VA backpedals on gender reassignment surgery
Agency announces it doesn’t have the money to pay for the procedure
Citing a lack of funding, the Department of Veterans Affairs has backpedaled on a proposed rule change that would have covered sex-change surgeries for transgender veterans. But the agency pledged in a statement to “continue to explore regulatory change in the medical benefits package when appropriate funding is available.”
Transgender advocates vowed not to abandon efforts to get the expensive surgeries covered.
“Even though they are changing their minds right now, there’s going to be a way and we’re going to find that way. … We’re not going to be set back,” Leila Ireland, a transgender soldier who served in the Army as a man and was medically retired last year, told Military.com.
The proposed regulation changes are due out Monday and would have included gender reassignment surgery, but the VA did not have a plan for funding the procedures, a requirement President Barack Obama signed as an executive order in 2011.
That same year, the VA mandated standardized care for transgender veterans to include hormone therapy, mental healthcare, preoperative evaluation and long-term care after a sex reassignment surgery for qualified veterans. But the department stopped short of covering sex-reassignment surgery, deeming it something for “strictly cosmetic purposes.”
In June, the Department of Defense lifted its ban on transgender people serving in the military. From 2006 to 2013, the VA identified 2,662 diagnoses related to transgender status, with the number of transgender veterans rising since 2008. Since the 2011 directive, transgender cases have increased substantially, according to a paper by VA officials published in the American Journal of Public Health.
The VA originally announced its plan to lift the longstanding ban on gender reassignment surgery in May.
“Increased understanding of both gender dysphoria and surgical techniques in this area have improved significantly, and surgical procedures are now widely accepted in the medical community as medically necessary treatment for gender dysphoria,” the statement read.

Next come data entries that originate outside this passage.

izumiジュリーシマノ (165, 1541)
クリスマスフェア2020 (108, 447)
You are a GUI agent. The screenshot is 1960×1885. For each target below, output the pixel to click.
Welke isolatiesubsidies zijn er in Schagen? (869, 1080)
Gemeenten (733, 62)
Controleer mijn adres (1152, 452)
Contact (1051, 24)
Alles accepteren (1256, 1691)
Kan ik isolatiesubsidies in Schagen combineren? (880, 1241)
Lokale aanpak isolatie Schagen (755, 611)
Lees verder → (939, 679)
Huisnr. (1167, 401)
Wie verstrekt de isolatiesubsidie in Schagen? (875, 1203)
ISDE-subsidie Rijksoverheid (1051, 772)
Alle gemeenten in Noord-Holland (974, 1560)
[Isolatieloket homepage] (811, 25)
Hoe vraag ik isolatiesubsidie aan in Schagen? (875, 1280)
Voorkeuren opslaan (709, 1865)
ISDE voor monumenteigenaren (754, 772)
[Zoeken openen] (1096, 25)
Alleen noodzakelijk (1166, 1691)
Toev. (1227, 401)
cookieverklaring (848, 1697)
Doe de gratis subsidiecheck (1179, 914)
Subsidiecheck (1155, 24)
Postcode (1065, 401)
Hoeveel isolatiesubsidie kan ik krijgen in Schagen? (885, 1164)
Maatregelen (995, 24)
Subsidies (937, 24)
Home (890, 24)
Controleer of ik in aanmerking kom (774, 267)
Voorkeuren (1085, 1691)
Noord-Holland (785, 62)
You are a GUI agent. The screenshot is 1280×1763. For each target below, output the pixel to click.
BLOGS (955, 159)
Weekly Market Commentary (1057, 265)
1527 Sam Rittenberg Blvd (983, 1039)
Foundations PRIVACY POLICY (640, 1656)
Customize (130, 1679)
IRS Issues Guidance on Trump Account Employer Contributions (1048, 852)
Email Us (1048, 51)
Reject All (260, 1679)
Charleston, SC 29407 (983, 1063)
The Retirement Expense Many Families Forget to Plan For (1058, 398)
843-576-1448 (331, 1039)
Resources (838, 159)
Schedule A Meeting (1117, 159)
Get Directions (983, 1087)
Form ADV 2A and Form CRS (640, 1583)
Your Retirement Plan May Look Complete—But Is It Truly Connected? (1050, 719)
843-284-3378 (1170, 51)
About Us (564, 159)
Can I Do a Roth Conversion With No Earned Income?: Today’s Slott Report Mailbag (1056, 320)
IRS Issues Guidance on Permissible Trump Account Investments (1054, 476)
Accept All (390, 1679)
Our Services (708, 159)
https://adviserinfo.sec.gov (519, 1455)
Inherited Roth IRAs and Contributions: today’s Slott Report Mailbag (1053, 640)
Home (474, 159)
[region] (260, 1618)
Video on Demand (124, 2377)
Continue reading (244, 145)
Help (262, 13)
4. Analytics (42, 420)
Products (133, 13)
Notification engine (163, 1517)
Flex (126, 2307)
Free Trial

But not every veteran advocate sees the effort to fund gender reassignment surgery as good news for veterans.
“In case you have been in a drug-induced coma for the past two years, VA has a well-known problem getting veterans in for major procedures in a timely manner. … I have no idea why anyone would allow VA to train residents on gender reassignment. It’d be a death wish,” wrote Benjamin Krause, a lawyer and author of the guide Voc Rehab Survival Guide for Veterans.
Six Democratic lawmakers called on the VA to expedite the coverage of sex reassignment surgeries and remove “the outdated restriction that prohibits VA from providing medical services to treat gender dysphoria.”
But 30 Republican lawmakers also wrote to Secretary Robert McDonald stating the VA should focus on improving service-related medical care.
“Many veterans struggle to receive appropriate and timely treatment for service-connected conditions, such as Post-Traumatic Stress Disorder (PTSD), due to significant backlogs and inadequate access within the VA’s healthcare system,” the letter read. “We do not believe the VA should be discussing the potential coverage of gender alteration surgeries as the agency faces challenges in delivering healthcare to those veterans whose service directly resulted in their need for medical treatments.”
Responding to concerns about costs, LGTB activists touted a study that states about 687 veterans would seek the gender reassignment surgery at a cost of $20.6 million a year. VA’s budget for 2017 is $176.9 billion.
But the study does not consider the training and facility changes needed at VA hospitals to perform such surgeries. If the surgery gains widespread acceptance, the estimated number seeking the procedure likely would increase as well. And not everyone sees the surgery as compassionate care.
“Real compassion for those struggling with a gender identity disorder is to offer mental health treatments that help men and women become comfortable with their actual biological sex—not to advocate for costly and controversial surgeries subsidized by taxpayers,” Leanna Baumer, a senior legislative assistant with the Family Research Council, told The Washington Post.